Extract provided:
--- START ---
EULESS, Texas (BP)–The Apostle Paul knew the power of forgiveness.

Paul encountered a man named Onesimus and led him to faith in Jesus; Onesimus, in turn, helped Paul in his efforts to share the Gospel. But for all of Onesimus’ great work, one issue still haunted Paul’s helper: Onesimus had a broken relationship.

Apparently, Onesimus was a runaway slave, and a Christian named Philemon was his master. This fact seems incongruent to us today, but that was the reality of their relationship.

They had a “falling out,” and when Onesimus converted to Christ, Paul sent him back to Philemon. In essence, Paul put both men in a position where they had to forgive one another.

Think about Onesimus’ position. Would you want to forgive? Think about Philemon’s position. Would he want to forgive? This would be a tense meeting to say the least.

But what were Paul’s instructions to Philemon? He said to him, “I am sending him [Onesimus] back. You therefore receive him, that is, my own heart, whom I wished to keep with me, that on your behalf he might minister to me in my chains for the gospel” (Philemon 1:12-13, NKJV).

Paul continues: “For perhaps he departed for a while for this purpose, that you might receive him forever, no longer as a slave but more than a slave — a beloved brother, especially to me but how much more to you, both in the flesh and in the Lord.

“If then you count me as a partner, receive him as you would me. But if he has wronged you or owes anything, put that on my account. I, Paul, am writing with my own hand” (Philemon 1:15-19a).

Paul went all out to get these two people to forgive one another. When we read that Paul sent Onesimus back, we realize that Paul was serious about mending this broken relationship, and Paul wanted Onesimus to forgive Philemon. And when we read that Paul encourages Philemon to “receive” Onesimus, he is telling Philemon to forgive him. He pulled out all of the stops.
--- END ---
Saved entries:
--- START ---
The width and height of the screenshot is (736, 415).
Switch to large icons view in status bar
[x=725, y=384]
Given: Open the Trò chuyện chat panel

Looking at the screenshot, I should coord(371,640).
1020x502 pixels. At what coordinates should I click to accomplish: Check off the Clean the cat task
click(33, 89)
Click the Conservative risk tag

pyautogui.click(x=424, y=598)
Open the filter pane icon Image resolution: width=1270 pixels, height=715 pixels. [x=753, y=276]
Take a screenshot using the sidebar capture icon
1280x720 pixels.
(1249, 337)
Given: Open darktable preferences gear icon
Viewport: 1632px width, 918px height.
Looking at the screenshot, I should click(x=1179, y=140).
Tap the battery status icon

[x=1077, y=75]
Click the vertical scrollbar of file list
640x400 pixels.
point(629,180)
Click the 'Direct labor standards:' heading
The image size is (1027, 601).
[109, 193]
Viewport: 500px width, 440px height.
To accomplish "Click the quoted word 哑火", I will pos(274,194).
--- END ---
What the exercise asks:
Reproduce the entire passage on Paul, Onesimus, and Philemon word for word.

Output for this task:
EULESS, Texas (BP)–The Apostle Paul knew the power of forgiveness.

Paul encountered a man named Onesimus and led him to faith in Jesus; Onesimus, in turn, helped Paul in his efforts to share the Gospel. But for all of Onesimus’ great work, one issue still haunted Paul’s helper: Onesimus had a broken relationship.

Apparently, Onesimus was a runaway slave, and a Christian named Philemon was his master. This fact seems incongruent to us today, but that was the reality of their relationship.

They had a “falling out,” and when Onesimus converted to Christ, Paul sent him back to Philemon. In essence, Paul put both men in a position where they had to forgive one another.

Think about Onesimus’ position. Would you want to forgive? Think about Philemon’s position. Would he want to forgive? This would be a tense meeting to say the least.

But what were Paul’s instructions to Philemon? He said to him, “I am sending him [Onesimus] back. You therefore receive him, that is, my own heart, whom I wished to keep with me, that on your behalf he might minister to me in my chains for the gospel” (Philemon 1:12-13, NKJV).

Paul continues: “For perhaps he departed for a while for this purpose, that you might receive him forever, no longer as a slave but more than a slave — a beloved brother, especially to me but how much more to you, both in the flesh and in the Lord.

“If then you count me as a partner, receive him as you would me. But if he has wronged you or owes anything, put that on my account. I, Paul, am writing with my own hand” (Philemon 1:15-19a).

Paul went all out to get these two people to forgive one another. When we read that Paul sent Onesimus back, we realize that Paul was serious about mending this broken relationship, and Paul wanted Onesimus to forgive Philemon. And when we read that Paul encourages Philemon to “receive” Onesimus, he is telling Philemon to forgive him. He pulled out all of the stops.